Et, le matin, il s’était tranquillement mis à ramasser le long de la route des cailloux et des plantes. Il se désespérait de ne pas avoir emporté son marteau de géologue et sa boîte à herboriser. À cette heure, ses poches, pleines de pierres, crevaient, et sa trousse, qu’il tenait sous le bras, laissait passer des paquets de longues herbes.

— Tiens, c’est toi, mon garçon ! s’écria-t-il en apercevant Silvère. Je croyais être ici le seul de la famille.

Il prononça ces derniers mots avec quelque ironie, raillant doucement les menées de son père et de l’oncle Antoine.
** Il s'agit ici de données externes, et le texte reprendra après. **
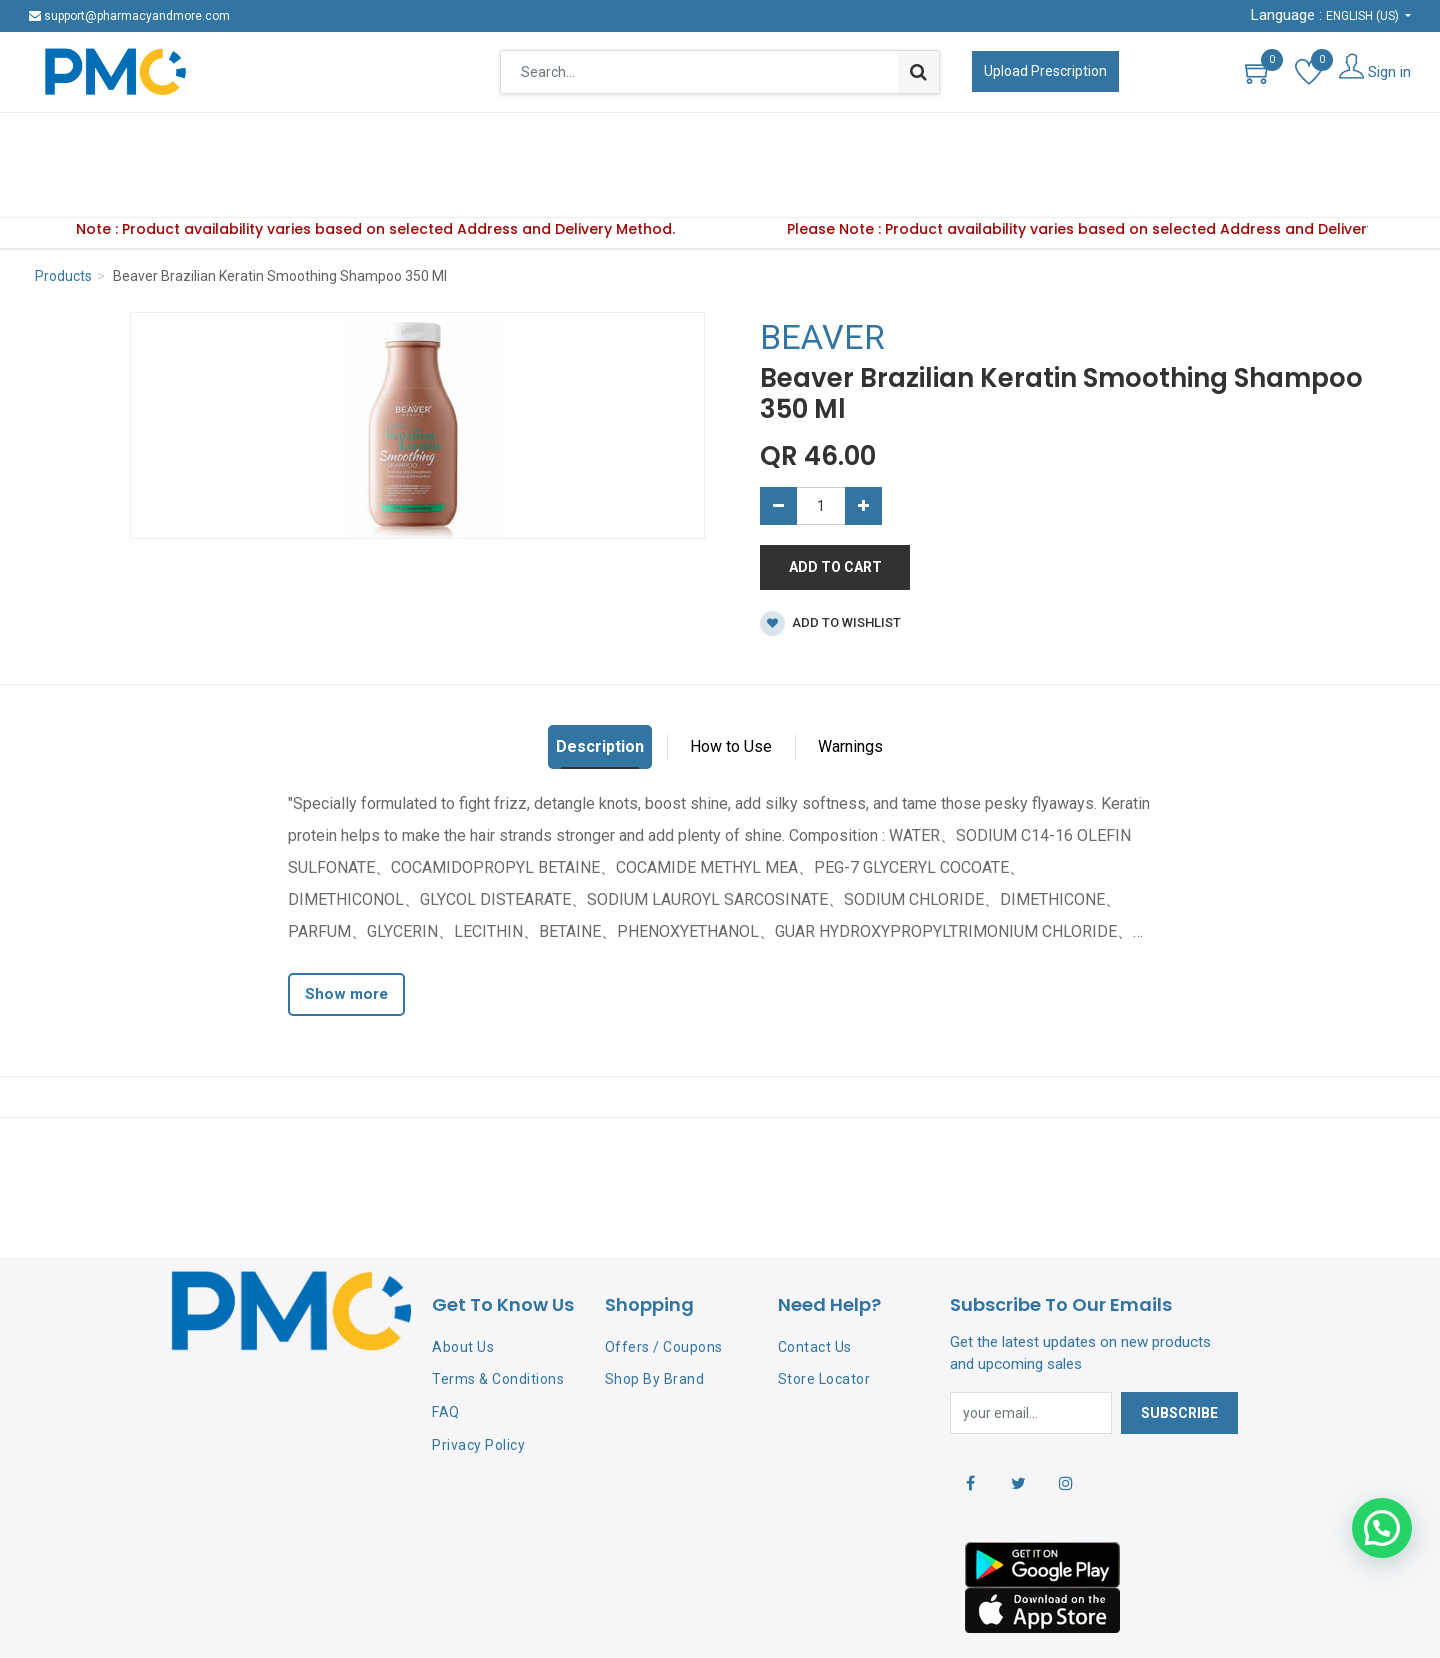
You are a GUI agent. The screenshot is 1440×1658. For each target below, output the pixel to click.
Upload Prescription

Silvère fut heureux de rencontrer son cousin ; le docteur était le seul des Rougon qui lui serrât la main dans les rues et qui lui témoignât une sincère amitié. Aussi, en le voyant couvert encore de la poussière de la route, et le croyant acquis à la cause républicaine, le jeune homme montra-t-il une vive joie. Il lui parla des droits du peuple, de sa cause sainte, de son triomphe assuré, avec une emphase juvénile. Pascal l’écoutait en souriant ; il examinait avec curiosité ses gestes, les jeux ardents de sa physionomie, comme s’il eût étudié un sujet, disséqué un enthousiasme, pour voir ce qu’il y a au fond de cette fièvre généreuse.

— Comme tu vas ! comme tu vas ! Ah ! que tu es bien le petit-fils de ta grand’mère !

Et il ajouta, à voix basse, du ton d’un chimiste qui prend des notes :

— Hystérie ou enthousiasme, folie honteuse ou folie sublime. Toujours ces diables de nerfs !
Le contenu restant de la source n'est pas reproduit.